Work required:
Reproduce every line of the listing below verbatim, with no changes.

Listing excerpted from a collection

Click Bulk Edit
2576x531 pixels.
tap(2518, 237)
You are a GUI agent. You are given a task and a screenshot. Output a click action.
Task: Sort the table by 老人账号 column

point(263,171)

Result of the task:
Click Bulk Edit
2576x531 pixels.
tap(2518, 237)
You are a GUI agent. You are given a task and a screenshot. Output a click action.
Task: Sort the table by 老人账号 column

point(263,171)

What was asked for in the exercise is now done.